En d'autres termes :
• Les groupes cibles, prostituées, jeunes de la rue, drogués, etc. possèdent un degré de conscience - explicite ou potentiel - de leur situation et des risques encourus à partir duquel ils seraient prêts à entreprendre des interventions.
• Si ces personnes ne manquent pas d'idées appropriées et d'intentions pour agir, leur capacité institutionnelle et gestionnaire pour mener à bien ces actions tout en étant réelle trouvera avantage à disposer d'un accompagnement qui va lui permettre de se révéler, s'exprimer.
2. Hypothèses de travail
• Le groupe cible exprime ses intentions et bénéficie de la part de l'organisme relais d'un appui pour lui permettre d'élaborer lui-même son projet. L'appui se fait sur le terrain, en situation réelle.
• Les hypothèses de travail sont vérifiées au fur et à mesure du déroulement de l'intervention.
• La systématisation et les scénarios d'action s'élaborent avec l'ensemble des acteurs.
En situation dans le milieu, les acteurs en relation avec les habitants des quartiers et des villages, quelles que soient les confessions religieuses, les opinions politiques où les statuts sociaux créent et utilisent au mieux toutes situations permettant :
la rencontre et l'échange sur les problèmes concrets,
l'analyse des préoccupations et des solutions trouvées par les gens eux-mêmes,
l'identification des initiatives et des dynamismes qui se manifestent en milieu populaire, urbain ou rural.
Il n'existe pas de distinction entre " formateurs " patentés d'un côté, " animateurs/chercheurs " d'un autre, et " populations objets de recherche " d'un troisième. Tous les participants, quel que soit leur statut, vivent le projet comme une situation de recherche.
VI. Prospectives : du projet dynamisateur au forum des partenaires
Les projets dynamisateurs sont à considérer comme des interventions structurantes qui mettent des acteurs populaires et institutionnels, privés et publics, en situation d'interagir avec leur environnement social, culturel et économique.
À partir d'un fait de société, ici la lutte contre le sida, relié à un groupe de personnes, une action est entreprise qui reçoit l'appui d'une organisation relais, proche sur les plans culturel, conceptuel et physique de ses initiateurs. Au-delà du bénéfice direct à attendre de l'intervention elle-même, en relation avec son objet, le projet dynamisateur va également renforcer les capacités des communautés urbaines et villageoises à réagir activement par rapport à leur environnement dans ses composantes tant physiques que sociales.
Il le fait à travers :
• Le développement des ressources humaines de la communauté en stimulant une mise en scène de l'expertise populaire par l'utilisation/diffusion des connaissances des personnes en relation avec le milieu dans lequel elles vivent et les problèmes qu'elles y rencontrent.

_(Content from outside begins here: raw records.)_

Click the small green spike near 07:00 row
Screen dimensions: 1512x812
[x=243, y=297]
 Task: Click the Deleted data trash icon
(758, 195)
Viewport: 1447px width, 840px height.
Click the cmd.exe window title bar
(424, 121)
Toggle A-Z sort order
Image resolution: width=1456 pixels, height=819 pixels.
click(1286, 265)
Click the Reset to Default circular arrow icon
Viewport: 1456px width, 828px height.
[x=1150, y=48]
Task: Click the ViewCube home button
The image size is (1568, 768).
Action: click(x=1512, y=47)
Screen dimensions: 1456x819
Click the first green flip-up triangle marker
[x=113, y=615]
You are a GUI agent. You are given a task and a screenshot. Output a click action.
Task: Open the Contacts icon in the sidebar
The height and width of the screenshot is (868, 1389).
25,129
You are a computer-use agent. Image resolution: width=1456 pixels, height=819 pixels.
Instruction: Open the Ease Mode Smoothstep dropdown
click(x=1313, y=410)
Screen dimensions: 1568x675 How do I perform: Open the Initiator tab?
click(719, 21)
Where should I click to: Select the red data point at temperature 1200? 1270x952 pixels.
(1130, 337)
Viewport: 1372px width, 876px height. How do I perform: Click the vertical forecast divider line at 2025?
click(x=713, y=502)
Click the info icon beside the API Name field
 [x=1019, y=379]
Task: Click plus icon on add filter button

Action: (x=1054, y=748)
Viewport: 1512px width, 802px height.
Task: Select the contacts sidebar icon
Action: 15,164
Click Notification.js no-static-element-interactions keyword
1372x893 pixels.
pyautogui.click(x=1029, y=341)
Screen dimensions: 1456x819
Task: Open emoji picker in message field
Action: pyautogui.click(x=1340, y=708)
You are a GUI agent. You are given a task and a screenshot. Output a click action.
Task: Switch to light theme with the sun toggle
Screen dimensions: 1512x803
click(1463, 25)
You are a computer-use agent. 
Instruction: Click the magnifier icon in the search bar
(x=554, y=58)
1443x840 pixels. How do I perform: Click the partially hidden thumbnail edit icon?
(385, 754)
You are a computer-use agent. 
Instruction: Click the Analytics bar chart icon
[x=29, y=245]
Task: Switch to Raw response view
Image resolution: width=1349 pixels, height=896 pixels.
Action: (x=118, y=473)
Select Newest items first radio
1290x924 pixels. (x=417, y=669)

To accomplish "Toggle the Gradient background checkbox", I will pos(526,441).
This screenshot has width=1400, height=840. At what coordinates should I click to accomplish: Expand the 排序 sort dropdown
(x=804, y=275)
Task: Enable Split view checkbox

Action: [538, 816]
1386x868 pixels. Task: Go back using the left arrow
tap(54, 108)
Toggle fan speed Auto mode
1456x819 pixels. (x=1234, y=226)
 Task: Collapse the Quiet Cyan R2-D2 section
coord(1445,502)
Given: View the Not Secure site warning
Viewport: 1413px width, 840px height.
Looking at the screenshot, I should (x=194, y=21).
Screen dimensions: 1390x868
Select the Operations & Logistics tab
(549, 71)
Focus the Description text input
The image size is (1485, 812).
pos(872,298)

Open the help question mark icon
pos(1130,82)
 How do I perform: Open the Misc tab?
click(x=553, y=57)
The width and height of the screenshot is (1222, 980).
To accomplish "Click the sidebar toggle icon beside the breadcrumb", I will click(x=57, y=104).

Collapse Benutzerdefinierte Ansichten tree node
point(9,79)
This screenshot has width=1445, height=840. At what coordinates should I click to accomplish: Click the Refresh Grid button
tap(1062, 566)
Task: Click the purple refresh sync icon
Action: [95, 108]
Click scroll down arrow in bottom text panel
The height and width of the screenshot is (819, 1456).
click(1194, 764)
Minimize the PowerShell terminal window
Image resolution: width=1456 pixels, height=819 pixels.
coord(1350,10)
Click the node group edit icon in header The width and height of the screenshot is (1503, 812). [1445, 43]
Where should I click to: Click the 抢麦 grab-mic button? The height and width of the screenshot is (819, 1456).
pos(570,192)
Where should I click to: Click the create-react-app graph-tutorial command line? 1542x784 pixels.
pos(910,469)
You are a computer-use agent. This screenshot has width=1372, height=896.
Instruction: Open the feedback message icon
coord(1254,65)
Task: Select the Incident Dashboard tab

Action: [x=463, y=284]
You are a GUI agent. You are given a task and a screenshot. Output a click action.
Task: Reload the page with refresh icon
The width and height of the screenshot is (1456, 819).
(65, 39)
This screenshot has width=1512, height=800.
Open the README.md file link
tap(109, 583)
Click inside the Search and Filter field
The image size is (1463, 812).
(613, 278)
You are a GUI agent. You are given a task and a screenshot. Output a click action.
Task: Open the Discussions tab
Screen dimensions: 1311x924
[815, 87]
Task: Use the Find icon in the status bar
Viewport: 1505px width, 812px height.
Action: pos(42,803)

• Le renforcement institutionnel des groupes concernés en les rendant plus aptes à identifier, promouvoir et appuyer des stratégies d'autoanalyse et de responsabilisation en terme de mobilisation et organisation pour l'action.
• La création d'une dynamique d'échanges et de partages d'expérience entre ces groupes par l'organisation de rencontres dans le but de capitaliser les acquis et pouvoir les utiliser pour générer de nouvelles initiatives et interventions. A ce titre, l'organisme d'appui, comme les groupes cibles qu'il accompagne, est également en situation d'apprentissage et de construction.
Apparaît une dynamique fondatrice, un forum, espace d'échanges et de partages entre partenaires impliqués dans des actions de divers ordres, qui devient le foyer d'animation d'un développement autogène et durable.